(Text and element pointing records)
# # # # # # #
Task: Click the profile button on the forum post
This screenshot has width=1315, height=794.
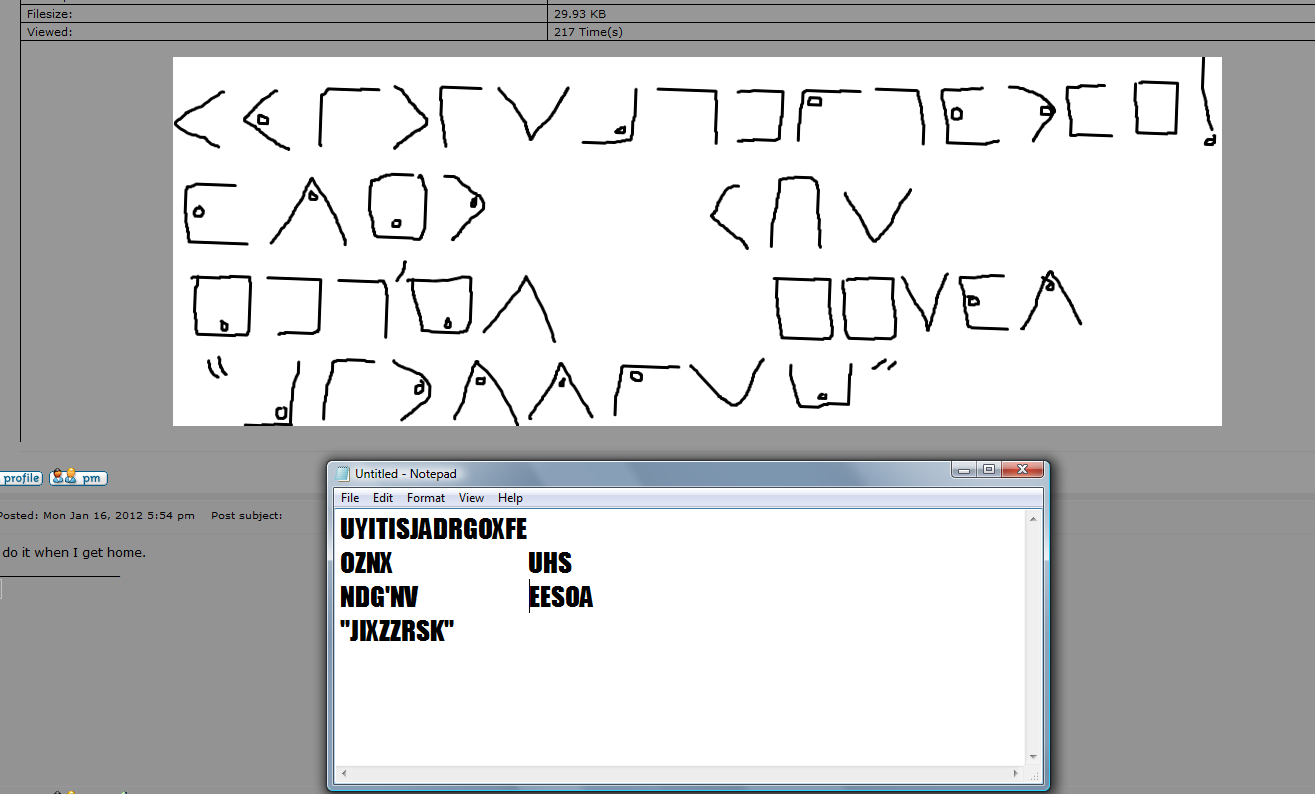Action: coord(20,477)
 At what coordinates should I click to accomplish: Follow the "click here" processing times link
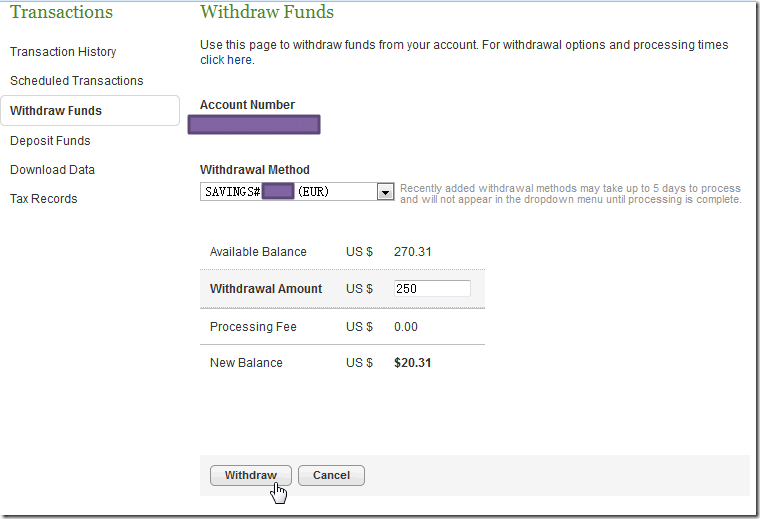click(x=226, y=60)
# # # # # # #
*WHAT THIS TASK INVOLVES:* Copy the listing above from the line containing "At what coordinates" through its end, inclusive, substituting "delivery estimates" for "processing times" and leaving everything else unchanged. Omit the pictures from your answer.

*TASK RESULT:*
 At what coordinates should I click to accomplish: Follow the "click here" delivery estimates link
click(x=226, y=60)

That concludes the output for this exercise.